(Collected data)
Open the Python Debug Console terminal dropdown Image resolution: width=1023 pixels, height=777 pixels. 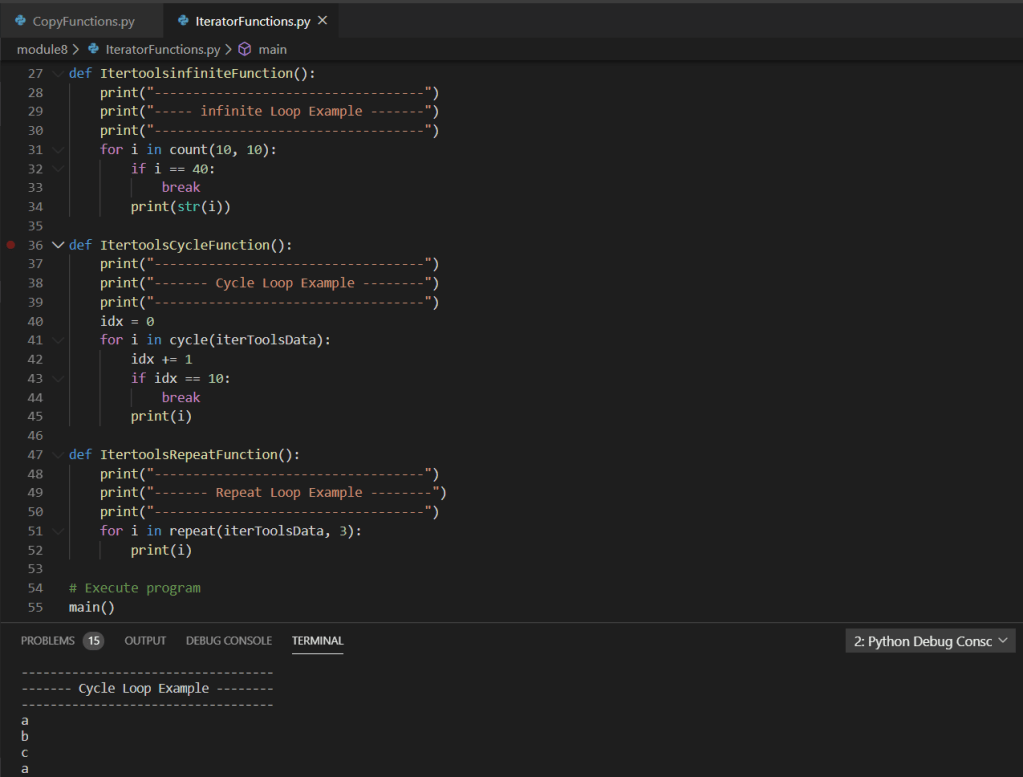[x=930, y=642]
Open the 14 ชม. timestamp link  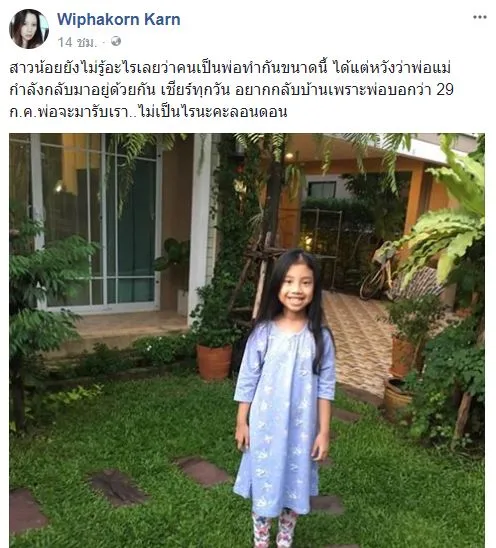(77, 42)
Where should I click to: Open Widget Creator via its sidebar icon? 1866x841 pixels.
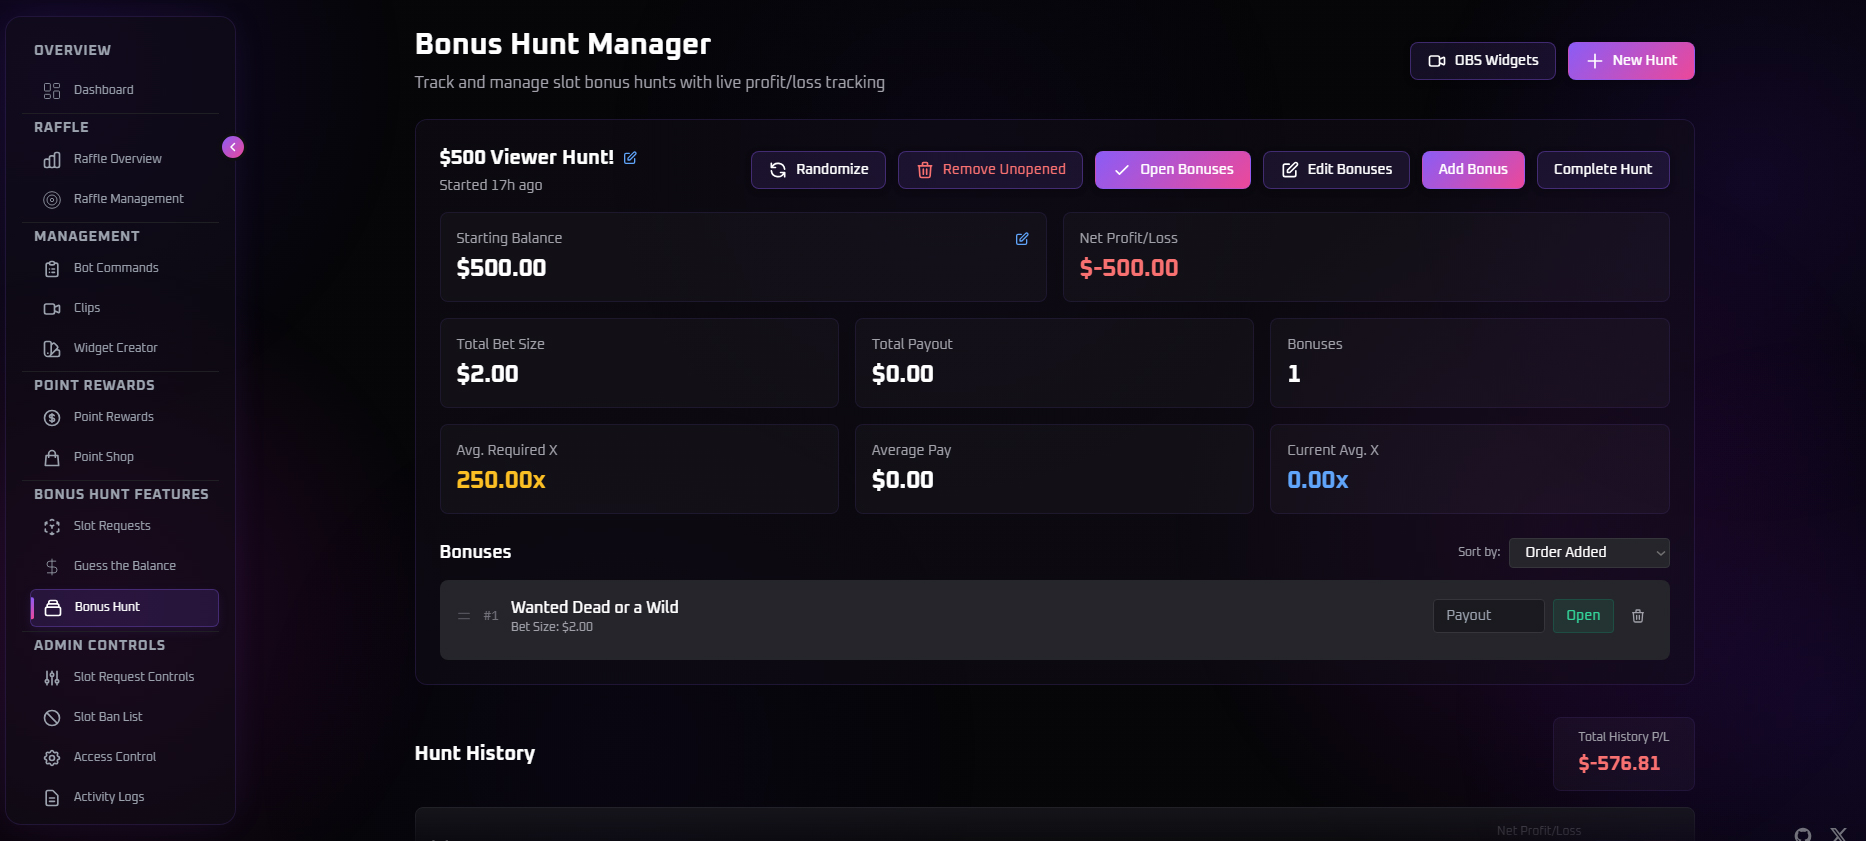point(52,348)
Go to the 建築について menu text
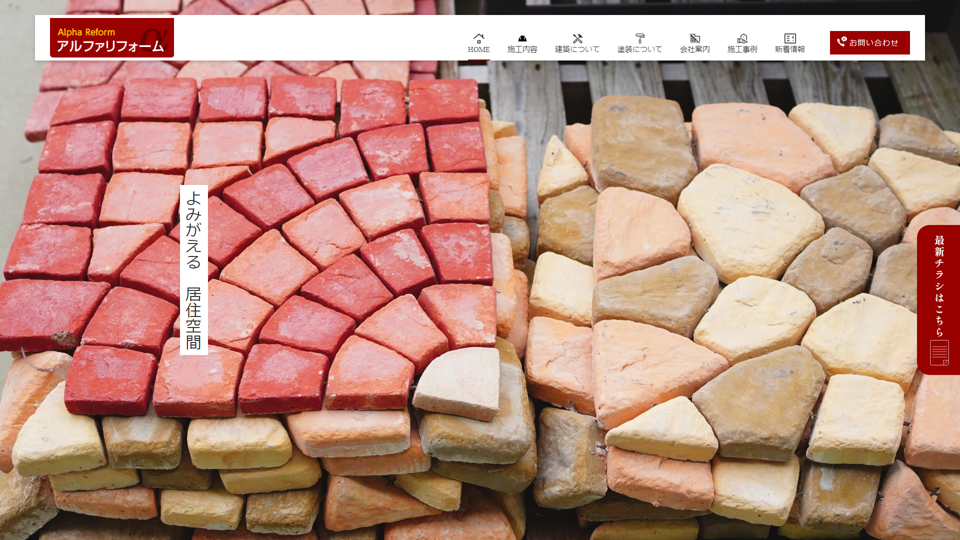960x540 pixels. 577,49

INSTRUCTIONS FOR THE TASK
Exactly the lines from the one with "Where should I" through the end of the records should be written out, and only those. Pictures do not belong in the copy.

OUTPUT
Where should I click to: Open Widget Creator via its sidebar icon? 1866x841 pixels.
point(52,348)
Go to the 建築について menu text
960x540 pixels. 577,49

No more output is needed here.